Memes, reply-all emails, and the thousands of photos stored on our phones usually capture our attention briefly and are quickly forgotten. But in terms of energy, they last a very long time. Ian Hodgkinson, professor of strategy at Loughborough University, said: GuardianHis recent work on junk data focuses on the tiny amounts of data we accumulate and how it impacts climate change. While things like email and digital photos are widely thought of as carbon neutral, “any data, whether it’s an image or an Instagram post, has a carbon footprint,” he says.
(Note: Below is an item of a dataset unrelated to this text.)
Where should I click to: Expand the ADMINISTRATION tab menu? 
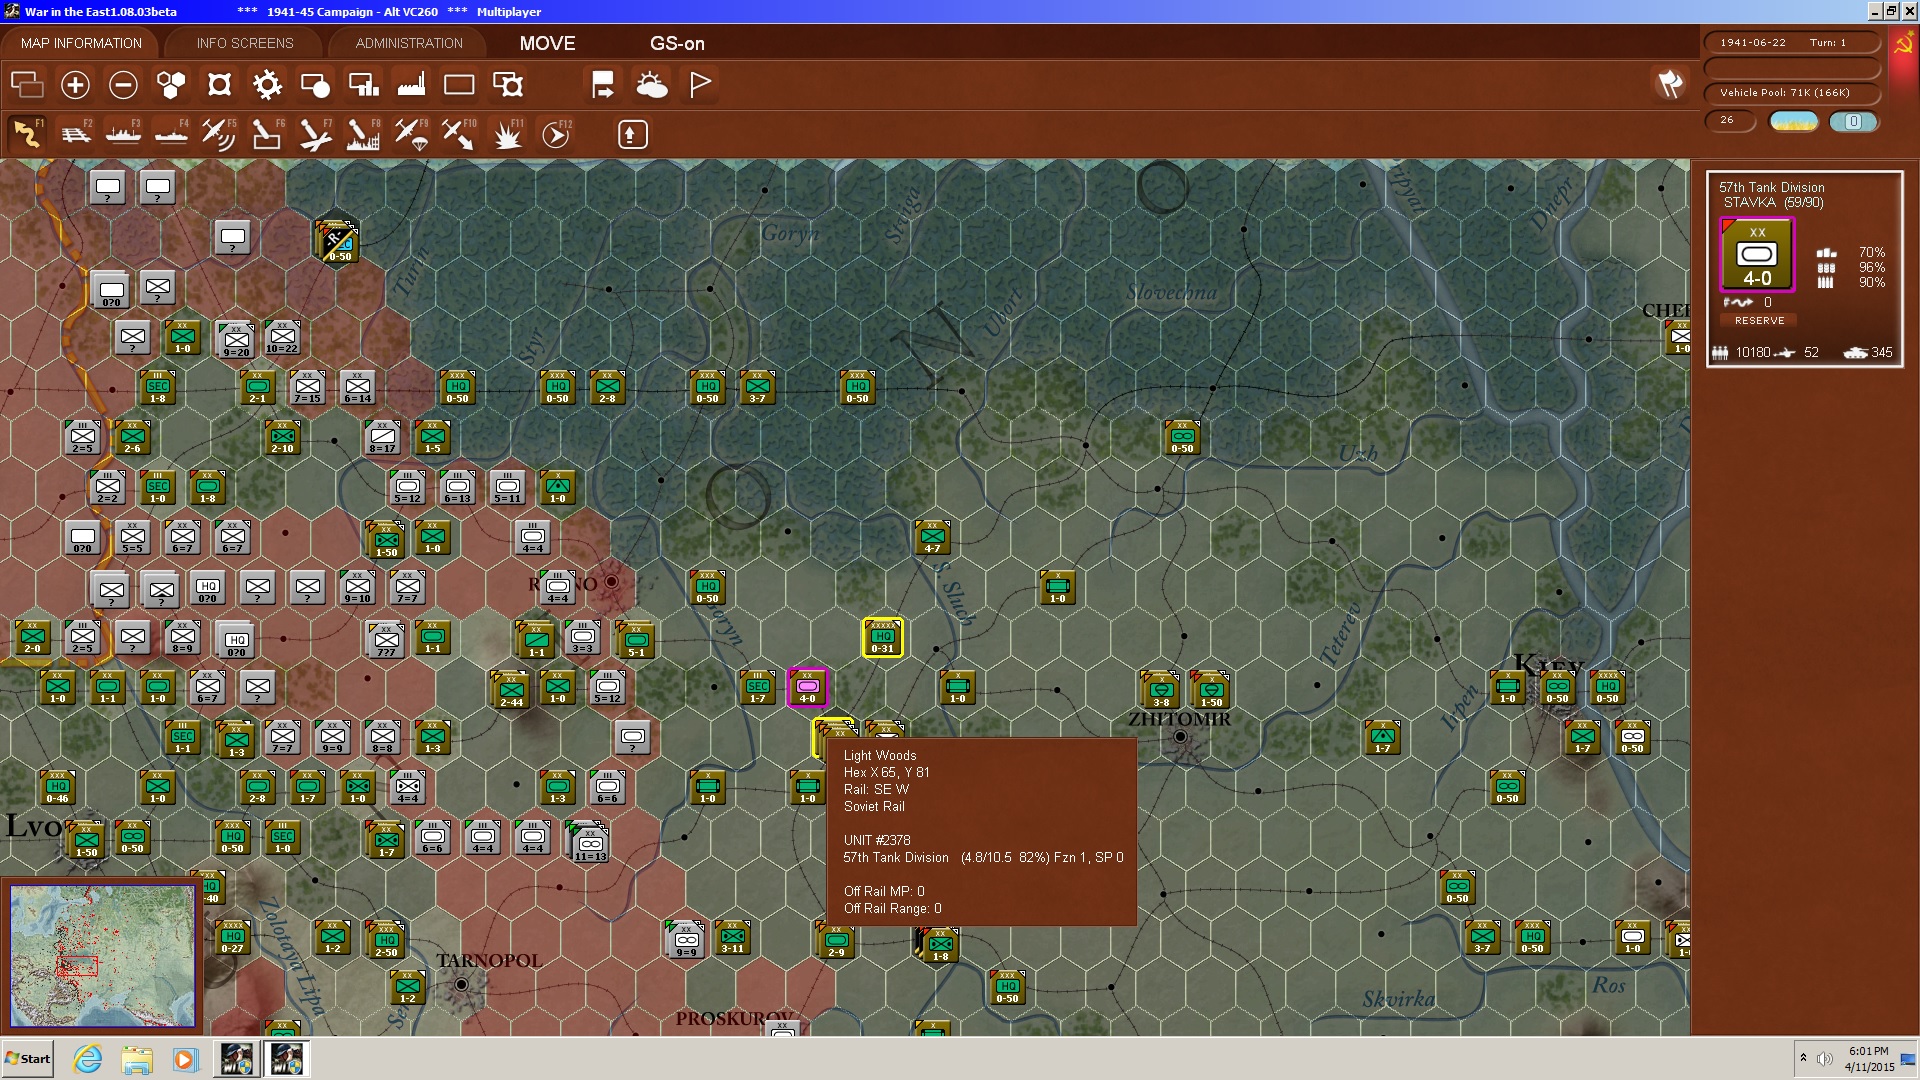(x=409, y=43)
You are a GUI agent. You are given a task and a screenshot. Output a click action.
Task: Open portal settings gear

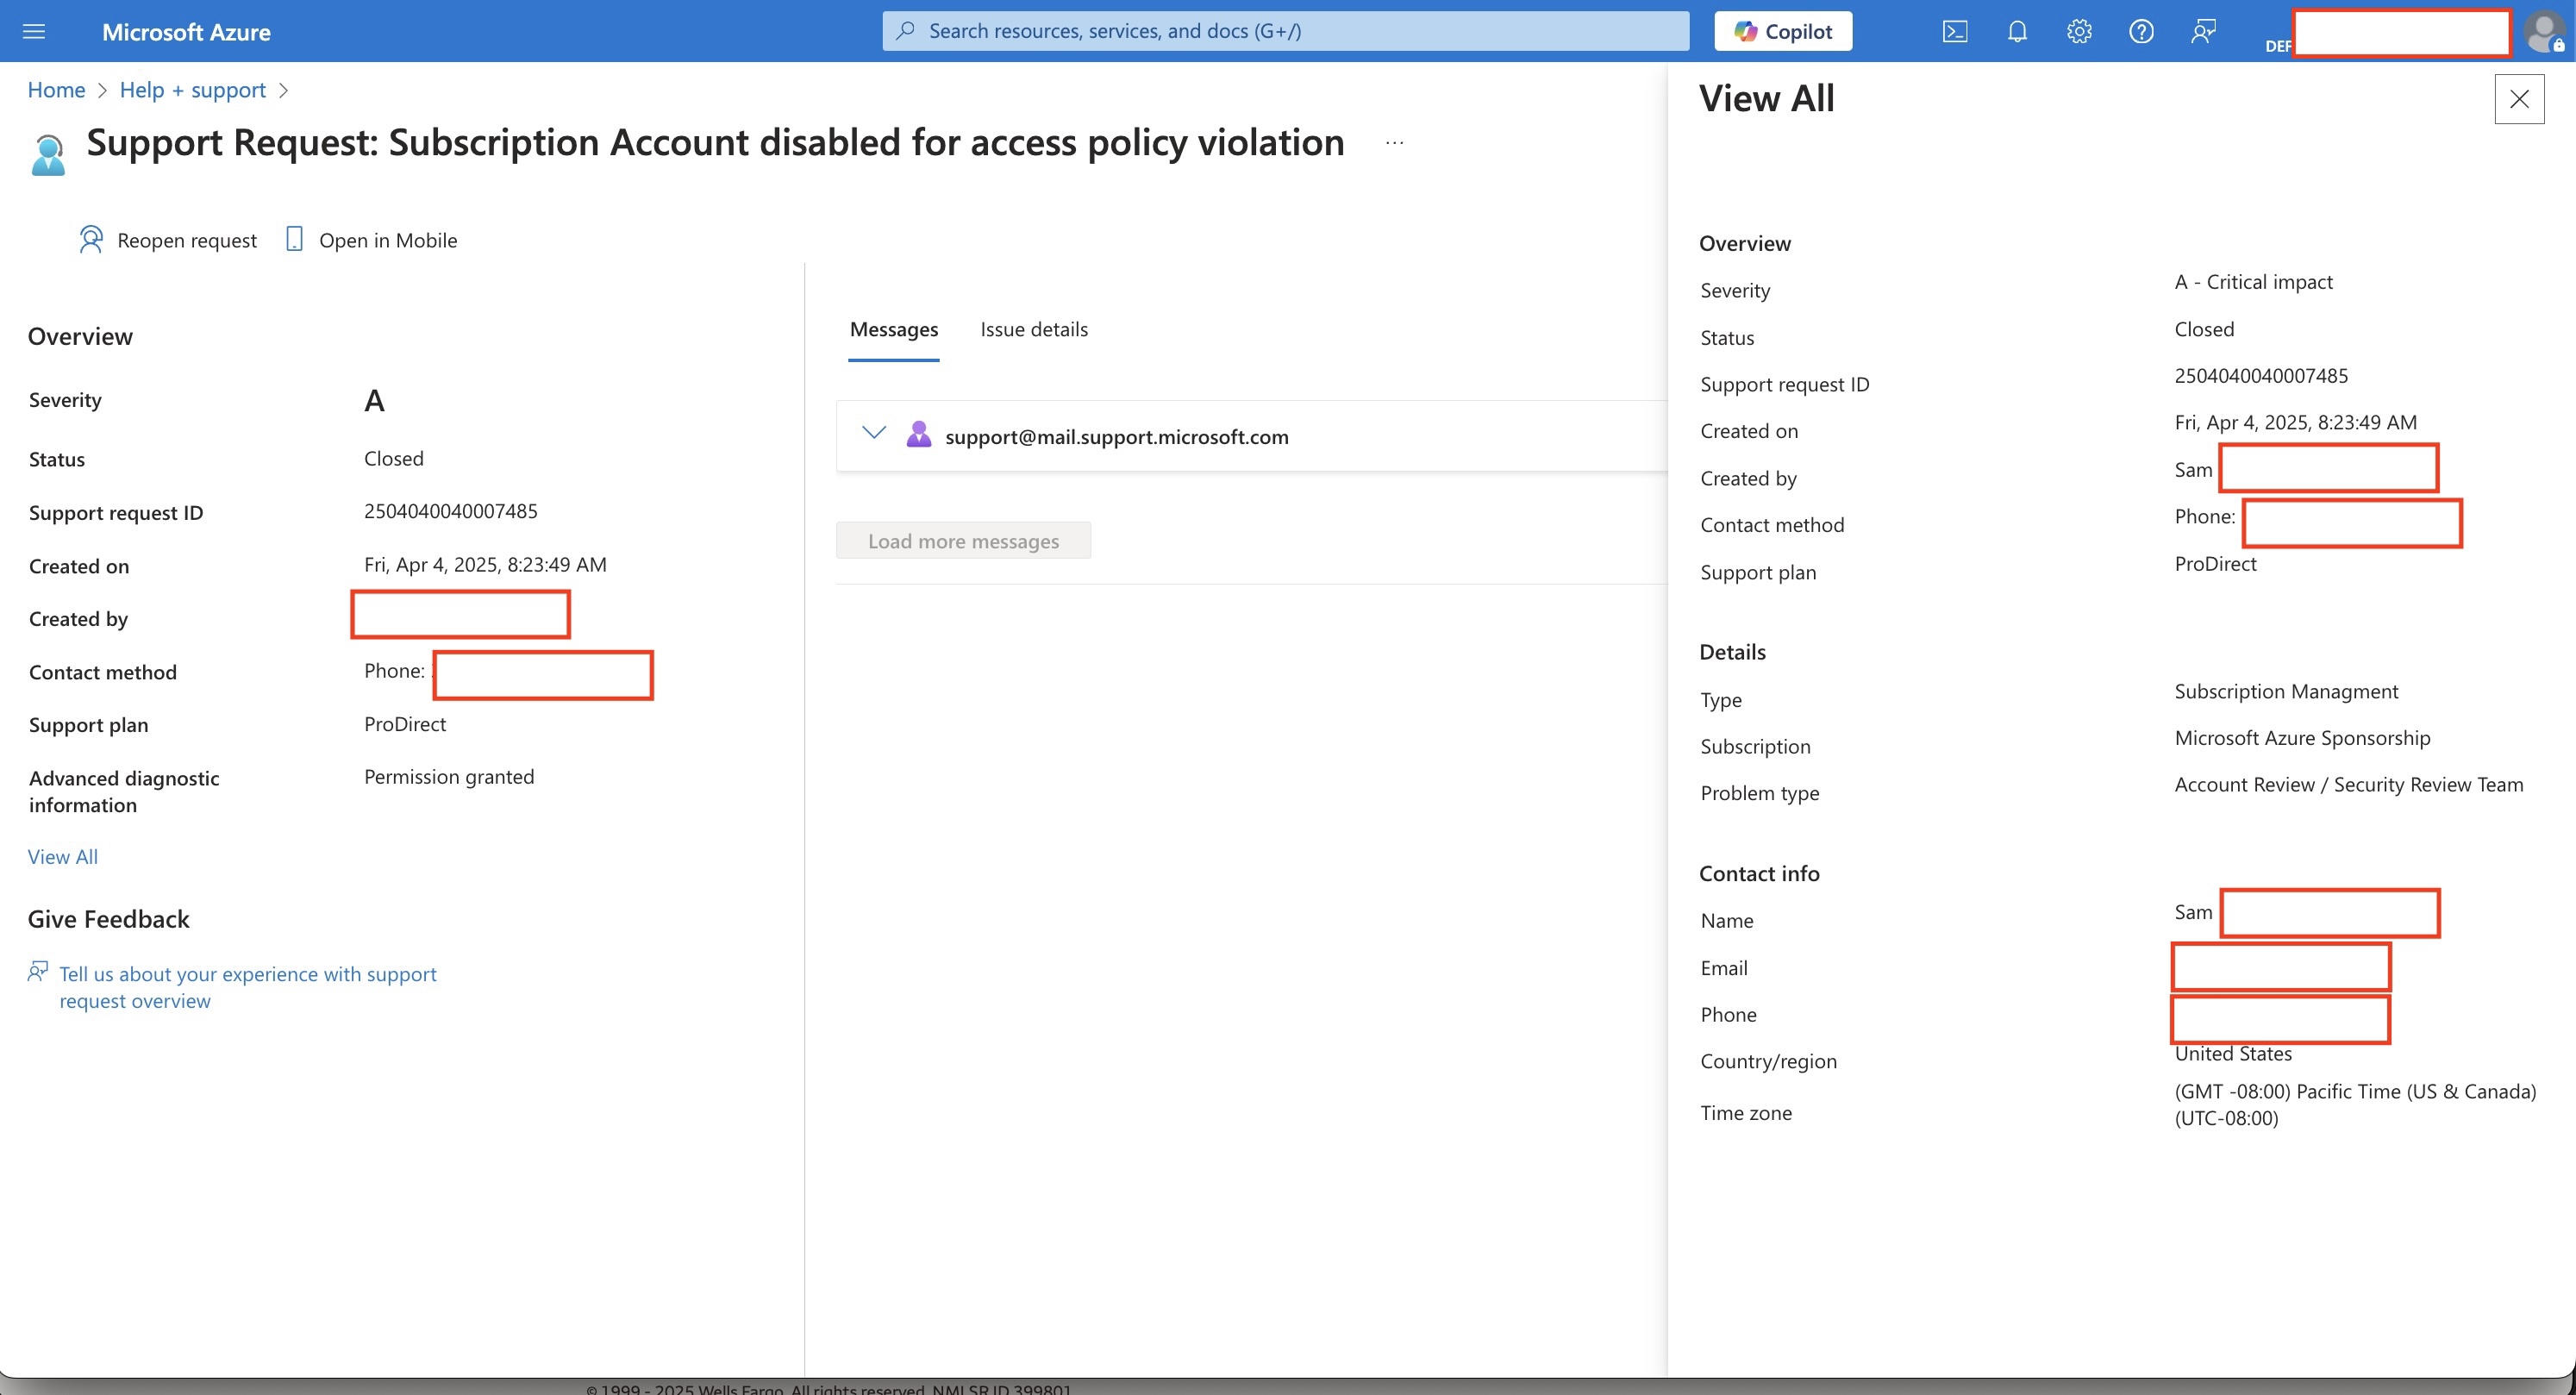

Hodgkinson found that companies store a ton of junk data, 68% of which is never used again; the figures would be roughly comparable for personal data usage. Storing all this data accumulates in data centers, which, as the moniker “the cloud” (where much of our digital footprint is stored) implies, are “incredibly hot, incredibly noisy” and “consume huge amounts of energy,” he said. For businesses, Hodgkinson and his colleague Tom Jackson wrote in the World Economic Forum, data centers are comparable to the airline industry. “Today, businesses are generating 1.3 billion gigabytes of dark data a day,” he noted, adding, “That’s the equivalent of 3,023,255 flights from London to New York.”
Tech companies that charge for cloud storage have an economic incentive to store a pile of junk data, but the costs are damaging to the environment. According to Data Center Dynamics, the amount of energy used by U.S. data centers is expected to double by 2030. A major driver is the use of artificial intelligence. Hodgkinson believes that changing how we think about data, from something that weighs and is invisible to the amount of carbon it takes to maintain (4 grams, or 0.14 ounces, per email), can change our habits. “It’s not like one photo is going to make a dramatic difference,” he says. “But of course, if you open your phone and look at all the photos you have of your past, that makes a pretty big impression in terms of energy consumption.” (Google’s emissions targets are now in jeopardy because of AI.)